AWMI is suing Gov. Polis, Jill Hunsaker Ryan, executive director of the Colorado Department of Public Health and Environment, and Jacqueline Revello, director of Teller County Department of Public Health and Environment.

In its 98-page complaint with a more than 600-page appendix, it argues that the state’s policies discriminate against religious organizations and their ministries and gatherings by treating them differently than non-religious organizations and their gatherings.

On Monday, Liberty Counsel initially requested a Colorado District Court to issue a temporary restraining order and preliminary injunction against roughly 17 executive orders issued by Colorado Gov. Jared Polis. The court quickly denied its request, prompting Liberty Counsel to appeal.

Liberty Counsel is now requesting that the appeals court issue an injunction, pending appeal “to address the serious constitutional problems with the discriminatory orders restricting religious gatherings” in Colorado.

Polis’ orders restrict AWMI from hosting religious gatherings, events, conferences, ministries, and activities depending on an arbitrarily imposed numerical and capacity limitation of 175 people, which is not imposed on non-religious organizations or events. The governor has encouraged large protests throughout the state where no social distancing or other health guidelines have been enforced. This presents a pattern of discrimination by the state, the plaintiffs argue.

Worse still, the governor’s orders impose discriminatory and disparate prohibitions on the types of activities that AWMI may engage in at their own facilities. For example, the governor allows AWMI to feed the hungry, clothe the poor, house the homeless, provide other material and essential social services to an unlimited number of individuals with unlimited volunteers in a single facility, as long as social distancing is practiced.
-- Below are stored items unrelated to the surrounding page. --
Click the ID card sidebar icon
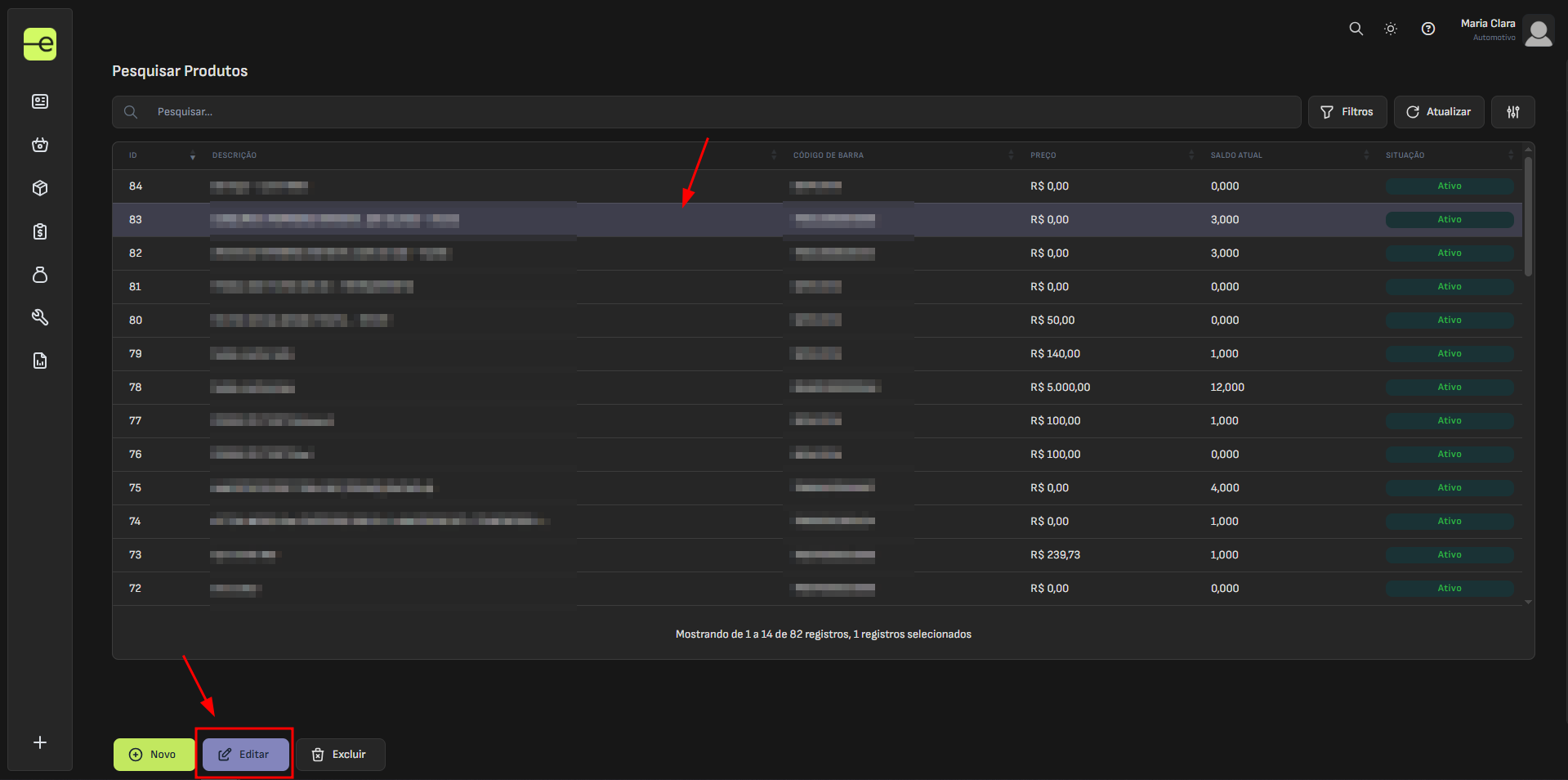This screenshot has height=780, width=1568. click(x=40, y=101)
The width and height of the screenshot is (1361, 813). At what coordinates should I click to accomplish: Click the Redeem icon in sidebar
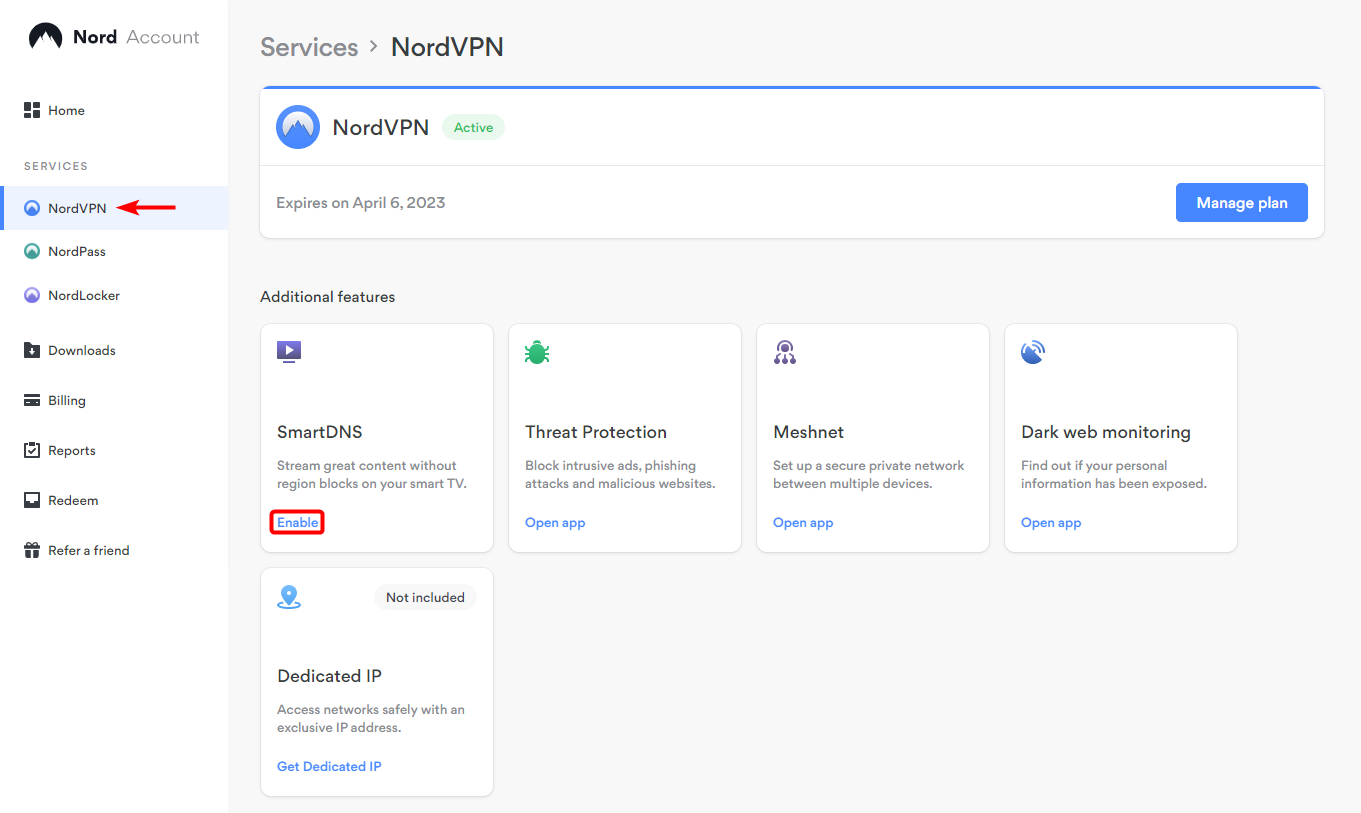tap(32, 501)
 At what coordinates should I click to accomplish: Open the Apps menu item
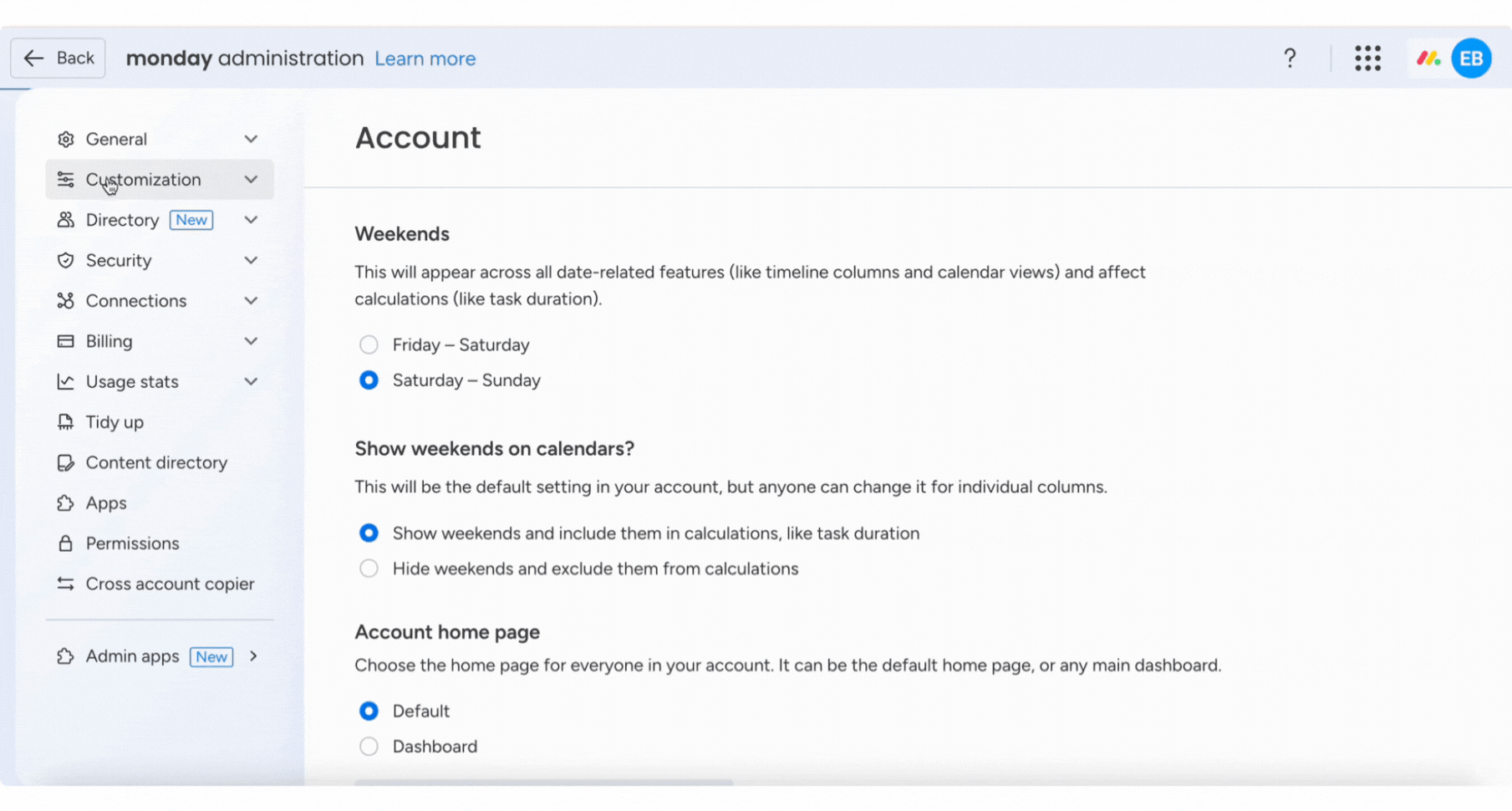tap(106, 503)
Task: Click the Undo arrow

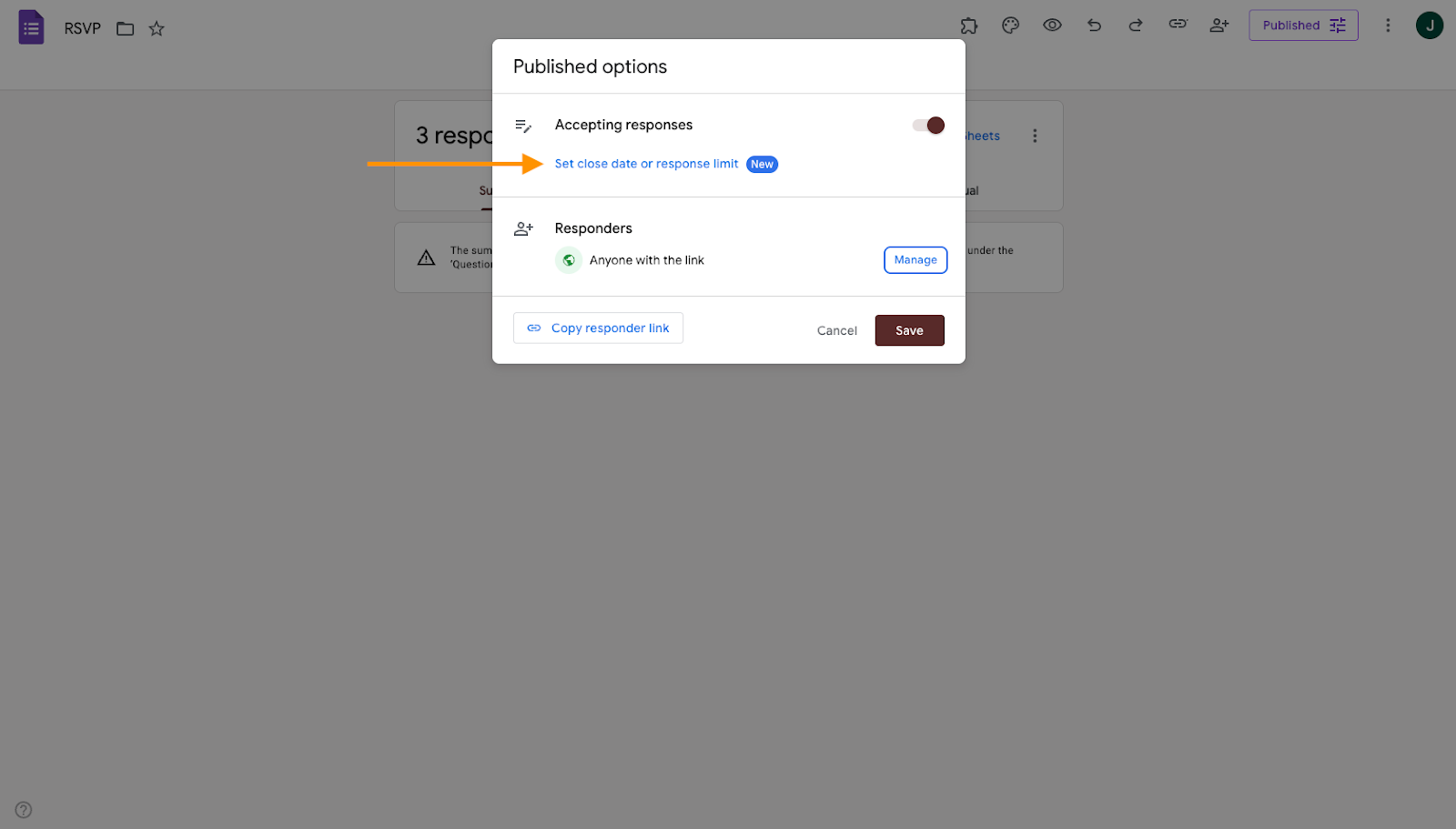Action: [x=1094, y=25]
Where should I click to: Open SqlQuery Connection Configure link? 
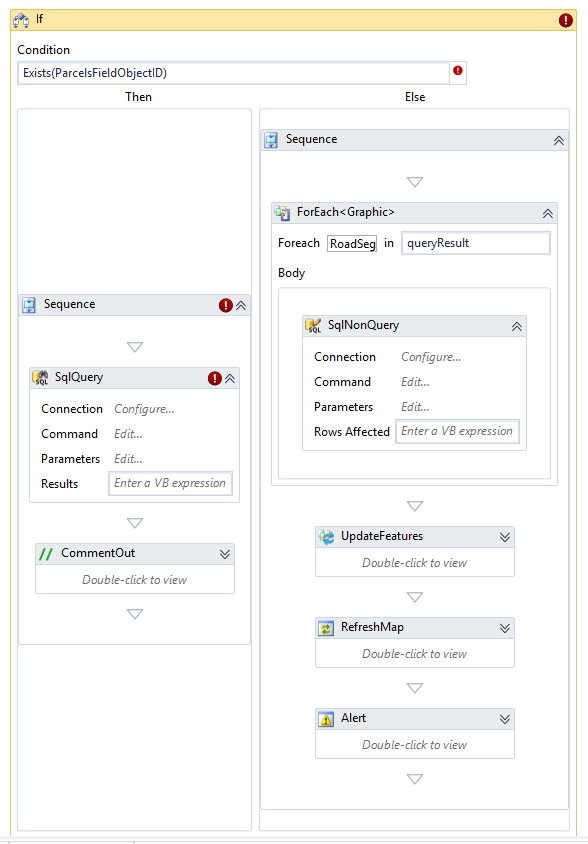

AWMI facilities can seat up to 5,000 people; the main auditorium/sanctuary seats 3,100 individuals; classrooms and event spaces can host up to 1,900 individuals.

But if AWMI engages in a religious conference, ministry, event, gathering, or service with the same individuals in the same facility, they can have no more than 175 people participating– or face criminal penalties.

In essence, a religious organization can provide non-religious services to more than 175 people– up to 5,000– in the same locations where it can only provide religious services to less than 175 people.

Liberty Counsel Founder and Chairman Mat Staver explains, “Governor Jared Polis has clearly discriminated against religious gatherings. The distinction between religious and nonreligious gatherings has nothing to do with health and safety. The virus does not favor one or the other. This blatant discrimination reveals that Governor Polis has an agenda disguised as health and safety. There is no pandemic pause button to the Constitution, nor is there an exception for religious gatherings.”

The district judge denied Liberty Counsel’s request, arguing, “Numerous courts have considered, and persuasively rejected, nearly identical arguments.”

Gov. Polis’ office says it does not comment on pending litigation.

In response to the court’s denial, Staver said, “The virus does not discriminate between nonreligious and religious gatherings, but Gov. Jared Polis does. There is no constitutional justification to treat nonreligious gatherings better than religious gatherings. The First Amendment gives preferential treatment to the free exercise of religion. We look forward presenting arguments to the Court of Appeals, and even the Supreme Court, at some time in the future. This case is far from over.”